> ACTION ITEM: Name every individual person mentioned in the passage on Halsway Manor below.

> SUPPLIED PASSAGE:

Former manorial estate in Stogumber, Somerset, England

Halsway Manor (also known as Halsway Court) is a manor house in Halsway, Somerset. It is owned by the Halsway Manor Society who operate the manor as a national centre for the folk arts. It is the only residential folk centre in the UK. It is situated off the A358 road between Taunton and Williton on the edge of the Quantock Hills.

==Buildings==

Halsway manor was held in 1086 by Roger de Courcelles with Alric, the owner in 1066, as his tenant. The manor passed through many owners down to 1965 and these are listed in the Victoria County History for Somerset, Volume 5.

The manor house, which is mentioned in the Domesday Book, is claimed to have been built by Cardinal Beaufort as a hunting lodge. The eastern end of the building dates from the fifteenth century; the western end is a nineteenth-century addition. The interior was substantially altered in the 1920s and 1930s, with interior panelling and mantelpieces brought in from various other houses.

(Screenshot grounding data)
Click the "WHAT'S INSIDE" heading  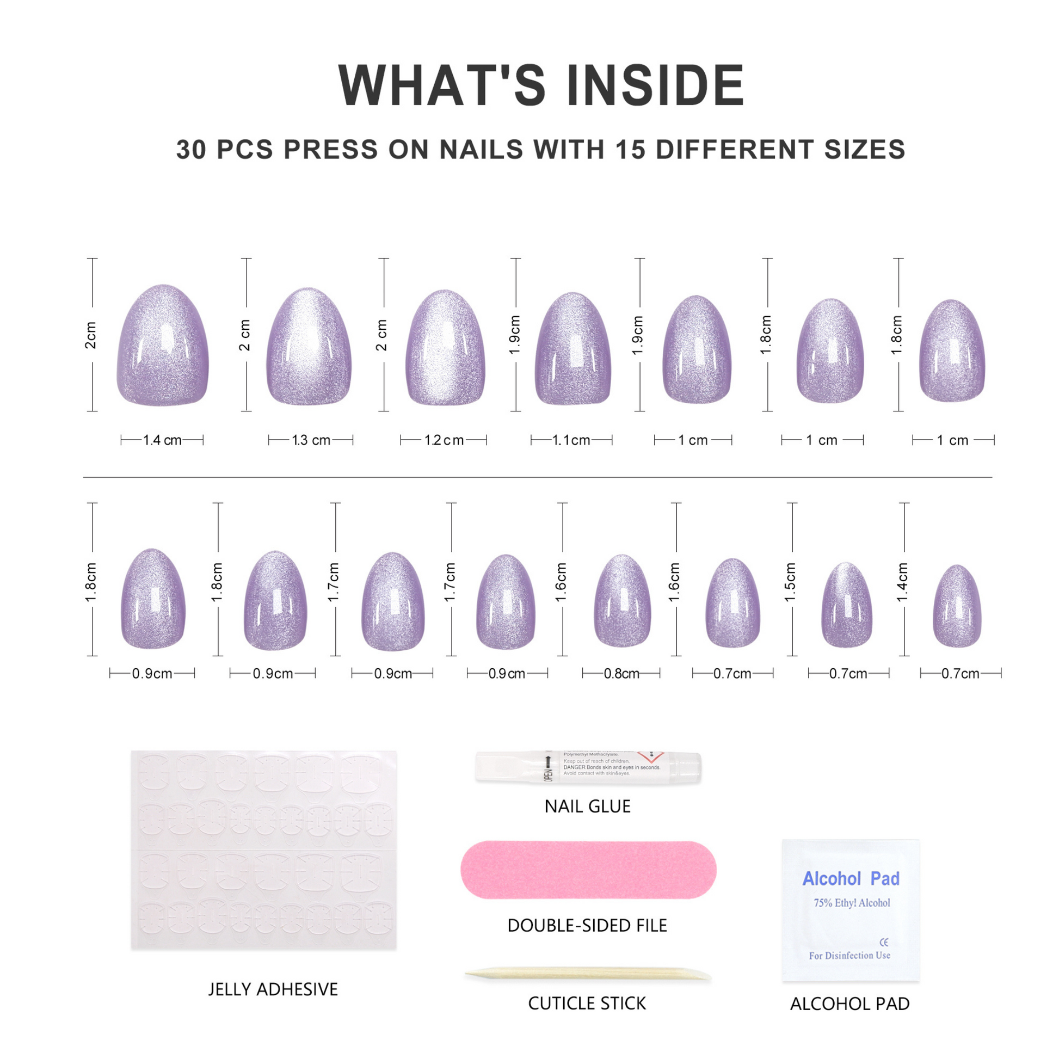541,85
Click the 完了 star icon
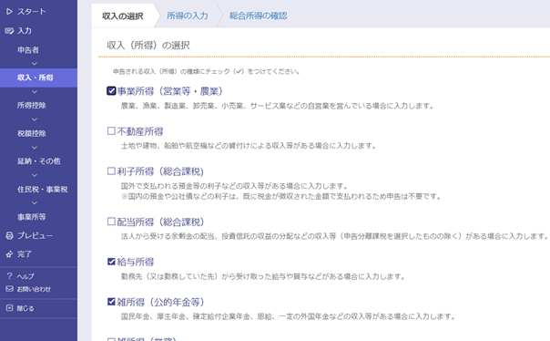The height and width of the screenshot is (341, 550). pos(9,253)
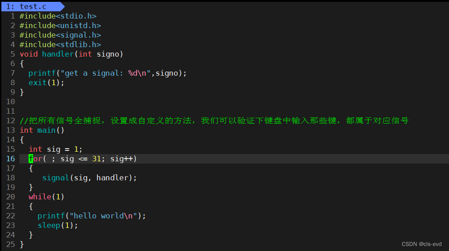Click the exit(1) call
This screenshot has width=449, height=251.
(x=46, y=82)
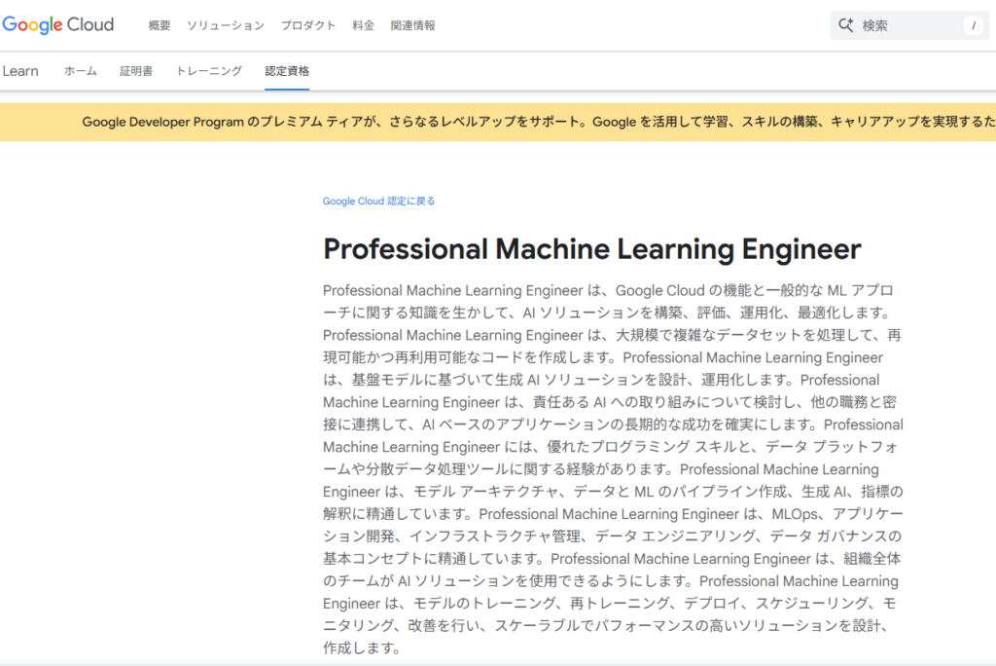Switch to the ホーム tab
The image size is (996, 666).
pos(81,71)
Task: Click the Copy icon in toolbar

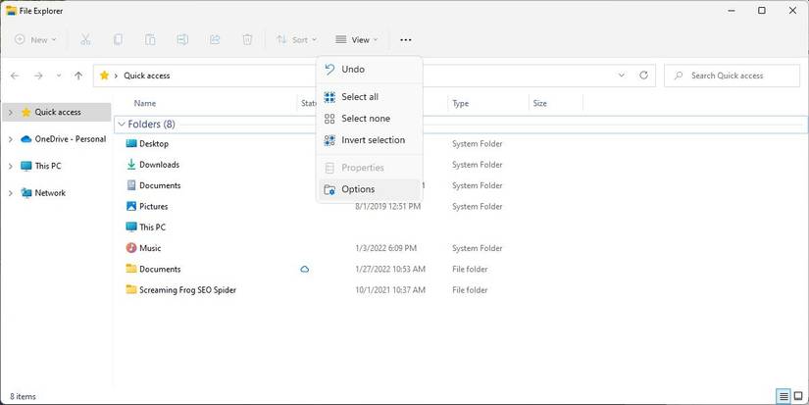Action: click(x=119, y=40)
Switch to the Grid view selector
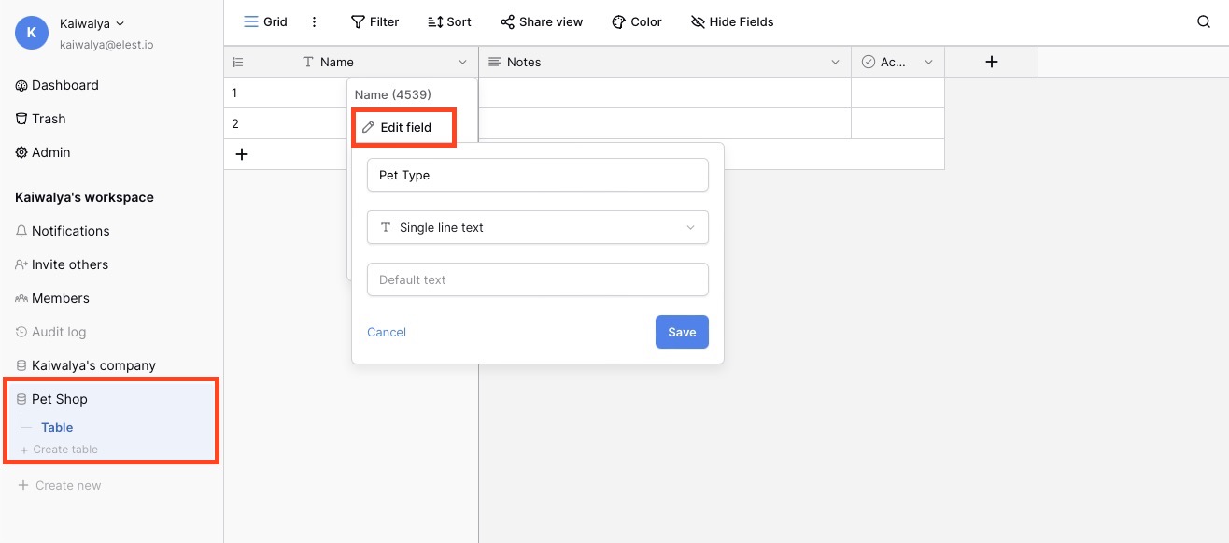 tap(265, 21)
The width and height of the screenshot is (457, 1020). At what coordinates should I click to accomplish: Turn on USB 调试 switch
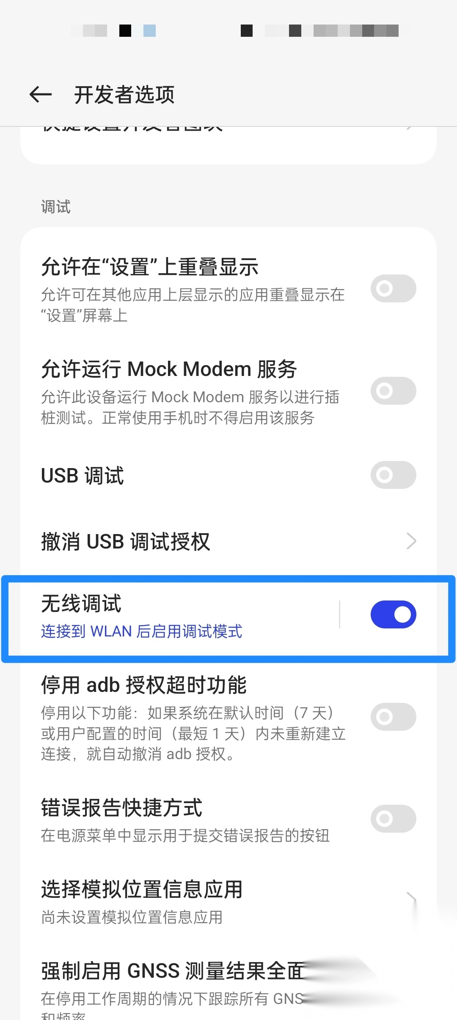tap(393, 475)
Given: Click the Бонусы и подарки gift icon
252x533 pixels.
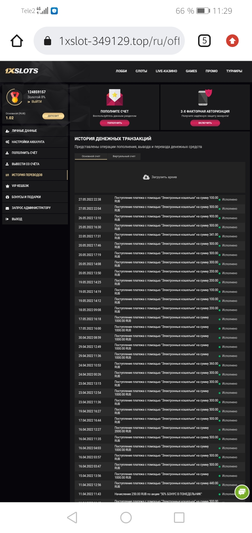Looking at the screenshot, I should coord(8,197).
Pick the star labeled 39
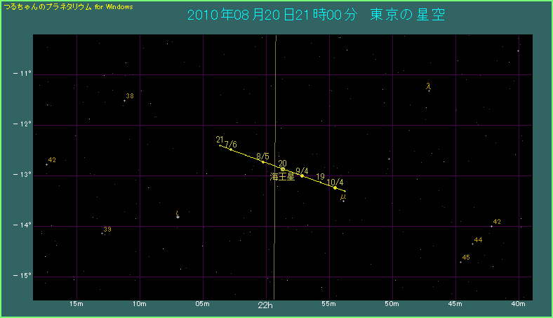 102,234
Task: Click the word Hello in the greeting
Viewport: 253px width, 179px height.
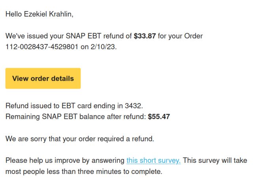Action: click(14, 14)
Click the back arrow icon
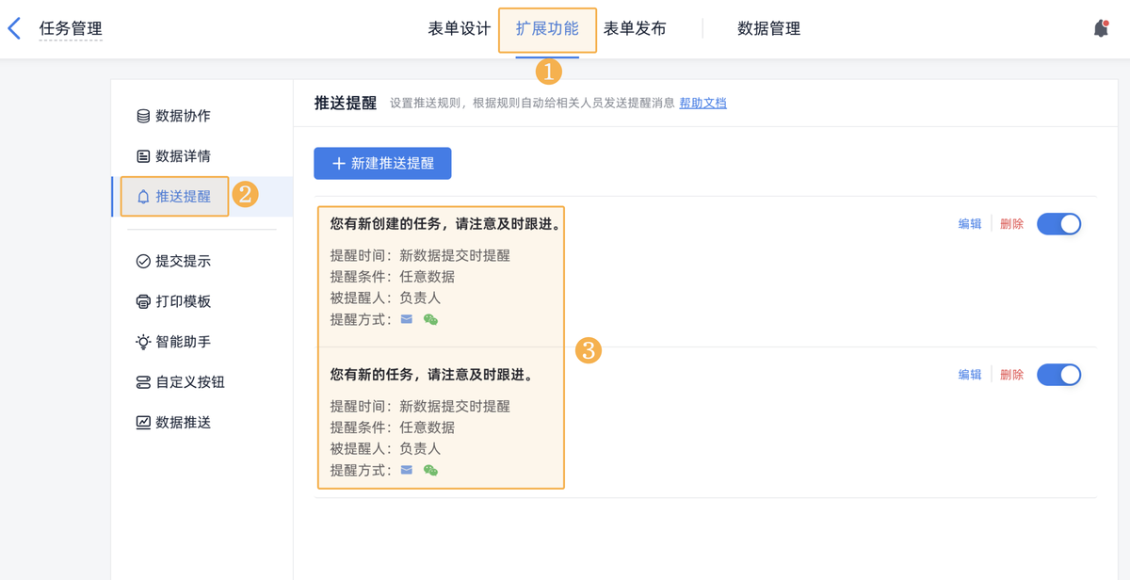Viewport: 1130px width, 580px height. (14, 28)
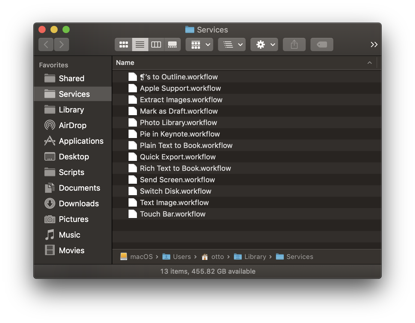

> SOLUTION TO THIS EXERCISE: Roger de Courcelles, Alric, Cardinal Beaufort